Primo, la riduzione della democrazia interna attraverso limiti invalicabili al dissenso pubblico, come evidenzia l’allarme sui rischi di “parcellizzazione politico-organizzativa”, proprio per riproporre la gestione della Cgil per componenti partitiche, cioè il Pd e. in modo subalterno. la Sinistra arcobaleno.
Secondo, la proposta a Uil e Cisl di “elaborare un Manifesto politico (…), un progetto comune (…), per la costruzione di una nuova unità tra le tre confederazioni sindacali”.
Questo è il nocciolo politico della Conferenza: per questo giudichiamo insufficiente una battaglia emendataria, come proposto dalla maggioranza della Rete 28 aprile, e proponiamo invece una battaglia di netta opposizione alla burocrazia sindacale.
Secondo la Commissione, nell’area dell’euro nel 2008 il prodotto lordo aumenterà soltanto dell’1,8%, mentre l’inflazione si dovrebbe attestare intorno al 2,6%. Si avvia quindi una fase di recessione e inflazione, la cosiddetta stagflazione.
Per quanto riguarda l’Italia le previsioni indicano un dimezzamento del tasso di crescita, intorno al 0,7%, mentre l’inflazione dovrebbe crescere del 2,7%. Il centro studi di Confindustria parla di un forte decremento degli ordinativi acquisiti dalle aziende industriali che lavorano su commessa di almeno l’8,1%. Non c’è dubbio che la crisi capitalistica verrà scaricata ancora una volta sui lavoratori e le masse popolari, mentre la pressione sindacale sul governo per una riduzione sul fisco è puramente illusoria.
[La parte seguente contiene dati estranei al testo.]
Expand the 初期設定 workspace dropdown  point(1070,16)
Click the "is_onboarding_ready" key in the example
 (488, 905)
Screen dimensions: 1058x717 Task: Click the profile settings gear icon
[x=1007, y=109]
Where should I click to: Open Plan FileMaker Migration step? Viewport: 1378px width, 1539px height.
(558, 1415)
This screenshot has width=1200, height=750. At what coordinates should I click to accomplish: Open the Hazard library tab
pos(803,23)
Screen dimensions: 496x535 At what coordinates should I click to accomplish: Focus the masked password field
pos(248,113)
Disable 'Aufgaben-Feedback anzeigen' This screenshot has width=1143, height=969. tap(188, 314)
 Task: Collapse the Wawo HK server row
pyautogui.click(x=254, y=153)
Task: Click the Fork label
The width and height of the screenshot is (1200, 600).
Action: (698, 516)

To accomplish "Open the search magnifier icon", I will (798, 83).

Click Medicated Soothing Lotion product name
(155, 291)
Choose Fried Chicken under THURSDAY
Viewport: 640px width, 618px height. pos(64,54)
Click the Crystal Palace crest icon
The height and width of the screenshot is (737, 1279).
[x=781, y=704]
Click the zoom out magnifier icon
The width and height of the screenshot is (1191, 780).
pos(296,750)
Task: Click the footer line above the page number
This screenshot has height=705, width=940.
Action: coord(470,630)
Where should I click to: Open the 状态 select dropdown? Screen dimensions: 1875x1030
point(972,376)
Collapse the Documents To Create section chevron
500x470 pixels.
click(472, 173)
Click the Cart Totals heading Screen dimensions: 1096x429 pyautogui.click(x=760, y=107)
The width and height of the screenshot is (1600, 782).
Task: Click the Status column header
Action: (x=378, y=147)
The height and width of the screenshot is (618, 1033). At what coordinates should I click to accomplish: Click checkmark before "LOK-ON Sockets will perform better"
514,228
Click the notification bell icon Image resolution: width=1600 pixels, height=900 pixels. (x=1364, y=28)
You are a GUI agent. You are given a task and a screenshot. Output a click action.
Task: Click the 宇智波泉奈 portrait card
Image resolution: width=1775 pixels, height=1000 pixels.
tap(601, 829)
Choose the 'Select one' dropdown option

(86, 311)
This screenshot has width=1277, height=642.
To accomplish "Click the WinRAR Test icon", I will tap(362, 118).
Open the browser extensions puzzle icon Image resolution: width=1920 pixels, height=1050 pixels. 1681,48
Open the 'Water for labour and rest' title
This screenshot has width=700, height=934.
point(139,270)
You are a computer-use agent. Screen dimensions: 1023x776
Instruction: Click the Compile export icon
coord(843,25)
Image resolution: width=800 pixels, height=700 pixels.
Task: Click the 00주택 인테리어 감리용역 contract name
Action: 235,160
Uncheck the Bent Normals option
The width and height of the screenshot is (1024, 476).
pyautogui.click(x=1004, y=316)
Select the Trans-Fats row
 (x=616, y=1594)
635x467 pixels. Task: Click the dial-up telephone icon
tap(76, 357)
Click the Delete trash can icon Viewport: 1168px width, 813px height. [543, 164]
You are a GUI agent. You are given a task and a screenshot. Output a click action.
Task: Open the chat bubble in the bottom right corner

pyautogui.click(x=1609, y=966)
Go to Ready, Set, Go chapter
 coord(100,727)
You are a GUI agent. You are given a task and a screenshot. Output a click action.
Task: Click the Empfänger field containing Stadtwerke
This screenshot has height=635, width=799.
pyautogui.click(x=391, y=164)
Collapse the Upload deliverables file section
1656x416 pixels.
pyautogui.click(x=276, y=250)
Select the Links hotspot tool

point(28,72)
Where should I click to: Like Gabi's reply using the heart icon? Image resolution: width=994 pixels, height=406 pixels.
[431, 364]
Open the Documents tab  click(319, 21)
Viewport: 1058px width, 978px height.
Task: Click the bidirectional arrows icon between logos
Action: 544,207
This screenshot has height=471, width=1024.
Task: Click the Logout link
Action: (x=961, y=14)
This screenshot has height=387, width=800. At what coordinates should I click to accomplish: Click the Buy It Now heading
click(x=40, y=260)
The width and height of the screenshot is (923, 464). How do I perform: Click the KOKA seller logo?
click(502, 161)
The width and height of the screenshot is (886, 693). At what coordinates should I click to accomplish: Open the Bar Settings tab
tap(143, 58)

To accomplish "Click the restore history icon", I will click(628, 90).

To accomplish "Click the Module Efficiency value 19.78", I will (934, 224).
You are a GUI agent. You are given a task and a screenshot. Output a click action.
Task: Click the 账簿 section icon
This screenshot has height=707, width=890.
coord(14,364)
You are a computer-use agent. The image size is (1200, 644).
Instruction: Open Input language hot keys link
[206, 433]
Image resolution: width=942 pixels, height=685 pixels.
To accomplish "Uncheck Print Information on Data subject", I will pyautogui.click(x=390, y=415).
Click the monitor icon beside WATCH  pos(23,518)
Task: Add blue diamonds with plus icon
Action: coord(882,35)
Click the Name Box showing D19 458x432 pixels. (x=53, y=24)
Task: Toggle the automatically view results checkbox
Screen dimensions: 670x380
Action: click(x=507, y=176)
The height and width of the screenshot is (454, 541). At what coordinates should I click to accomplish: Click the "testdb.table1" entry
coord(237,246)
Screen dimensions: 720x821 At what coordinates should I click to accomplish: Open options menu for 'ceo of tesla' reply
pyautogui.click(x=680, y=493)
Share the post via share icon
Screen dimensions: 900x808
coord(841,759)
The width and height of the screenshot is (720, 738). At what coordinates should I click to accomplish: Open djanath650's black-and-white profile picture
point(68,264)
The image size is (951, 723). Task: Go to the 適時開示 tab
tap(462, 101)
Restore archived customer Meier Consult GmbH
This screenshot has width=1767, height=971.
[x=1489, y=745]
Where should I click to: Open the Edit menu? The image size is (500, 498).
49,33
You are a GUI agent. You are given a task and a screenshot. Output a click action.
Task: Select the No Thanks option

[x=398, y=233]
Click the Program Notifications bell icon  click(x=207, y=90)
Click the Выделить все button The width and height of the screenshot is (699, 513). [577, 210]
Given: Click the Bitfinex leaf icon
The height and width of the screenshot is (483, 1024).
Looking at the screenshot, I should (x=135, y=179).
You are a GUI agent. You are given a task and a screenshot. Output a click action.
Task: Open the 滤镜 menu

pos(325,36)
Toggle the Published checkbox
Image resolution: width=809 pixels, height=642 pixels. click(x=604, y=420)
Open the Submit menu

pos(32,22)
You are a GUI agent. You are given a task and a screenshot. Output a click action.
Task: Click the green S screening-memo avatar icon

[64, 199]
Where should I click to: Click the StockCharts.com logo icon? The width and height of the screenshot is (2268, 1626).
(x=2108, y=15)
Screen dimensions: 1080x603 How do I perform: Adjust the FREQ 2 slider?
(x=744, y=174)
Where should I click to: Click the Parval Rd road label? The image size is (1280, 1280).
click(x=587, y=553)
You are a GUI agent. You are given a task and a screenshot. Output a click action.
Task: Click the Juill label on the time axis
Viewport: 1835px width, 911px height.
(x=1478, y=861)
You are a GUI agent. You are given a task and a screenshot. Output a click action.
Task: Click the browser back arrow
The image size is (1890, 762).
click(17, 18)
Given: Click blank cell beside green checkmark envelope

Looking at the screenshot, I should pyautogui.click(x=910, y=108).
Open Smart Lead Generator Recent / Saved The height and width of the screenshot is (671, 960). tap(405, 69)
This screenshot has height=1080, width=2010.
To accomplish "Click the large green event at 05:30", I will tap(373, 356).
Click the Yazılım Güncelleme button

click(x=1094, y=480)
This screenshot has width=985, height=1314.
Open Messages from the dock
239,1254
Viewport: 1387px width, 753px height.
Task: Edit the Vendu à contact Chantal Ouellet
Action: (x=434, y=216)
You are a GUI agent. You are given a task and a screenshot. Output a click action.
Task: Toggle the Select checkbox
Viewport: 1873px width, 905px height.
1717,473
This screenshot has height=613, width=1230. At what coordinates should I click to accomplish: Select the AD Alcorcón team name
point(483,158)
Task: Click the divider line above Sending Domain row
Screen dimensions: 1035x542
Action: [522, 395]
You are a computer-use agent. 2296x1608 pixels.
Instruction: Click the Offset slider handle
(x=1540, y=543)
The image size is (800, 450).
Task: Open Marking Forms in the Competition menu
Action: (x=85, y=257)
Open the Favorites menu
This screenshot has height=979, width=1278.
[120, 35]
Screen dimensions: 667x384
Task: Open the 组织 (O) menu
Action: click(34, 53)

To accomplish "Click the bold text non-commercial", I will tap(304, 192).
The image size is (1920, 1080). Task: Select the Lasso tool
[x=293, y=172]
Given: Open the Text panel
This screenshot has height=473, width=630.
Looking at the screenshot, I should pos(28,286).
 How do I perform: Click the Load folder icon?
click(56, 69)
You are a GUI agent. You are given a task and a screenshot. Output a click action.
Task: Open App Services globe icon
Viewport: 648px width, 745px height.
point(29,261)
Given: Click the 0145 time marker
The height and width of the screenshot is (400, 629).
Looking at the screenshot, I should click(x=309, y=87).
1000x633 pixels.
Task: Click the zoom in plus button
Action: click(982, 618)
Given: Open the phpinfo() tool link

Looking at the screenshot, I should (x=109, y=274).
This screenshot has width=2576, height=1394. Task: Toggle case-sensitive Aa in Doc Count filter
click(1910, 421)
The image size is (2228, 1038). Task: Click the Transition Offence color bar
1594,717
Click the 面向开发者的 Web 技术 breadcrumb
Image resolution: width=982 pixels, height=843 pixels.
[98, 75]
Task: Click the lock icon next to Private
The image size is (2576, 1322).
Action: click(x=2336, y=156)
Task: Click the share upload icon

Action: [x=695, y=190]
Anzi, con assoluta certezza possiamo affermare che il prossimo governo, indifferentemente se diretto da Veltroni o da Belusconi, continuerà la medesima politica di guerra sociale contro i lavoratori e le masse popolari, mentre il sindacato unitario scivola dalla sindrome del governo amico alla sindrome di tutti i governi sono amici.
Per contrastare questa politica è necessario un altro modello contrattuale e sindacale, un modello conflittuale che riproponga la battaglia per i salari, per i diritti, per le tutele. Un piattaforma sindacale di fase che riproponga con forza, soprattutto in presenza della triennalizzazione dei contratti, il ripristino della scala mobile dei salari e delle pensioni, congiuntamente alla lotta per l’abrogazione delle leggi precarizzanti (Treu, Biagi, Damiano) e razziste (Bossi-Fini, Amato-Ferrero).
Per questo non basta la costruzione al prossimo congresso della Cgil di un’opposizione di sinistra in tutte le categorie, come proposto dalla Rete 28 aprile, ma è necessario costruire nelle officine e negli uffici l’unità di classe tra tutti i sindacati non concertativi. E’ questo un primo passo per ricostruire quel sindacato di classe che ha la sua base potenziale di partenza nel milione di voti contro l’accordo del 23 luglio 2007 e in quel 25% di metalmeccanici che hanno votato No all’ennesimo contratto a perdere. Nel contempo è necessario continuare la lotta per la costruzione del partito comunista, senza il quale “non c’è vittoria e non c’è conquista” duratura per la classe operaia e per le masse popolari. Per questa prospettiva lavora nelle lotte quotidiane, cercando di rendere questa prospettiva visibile anche nella campagna elettorale, il Partito di Alternativa Comunista.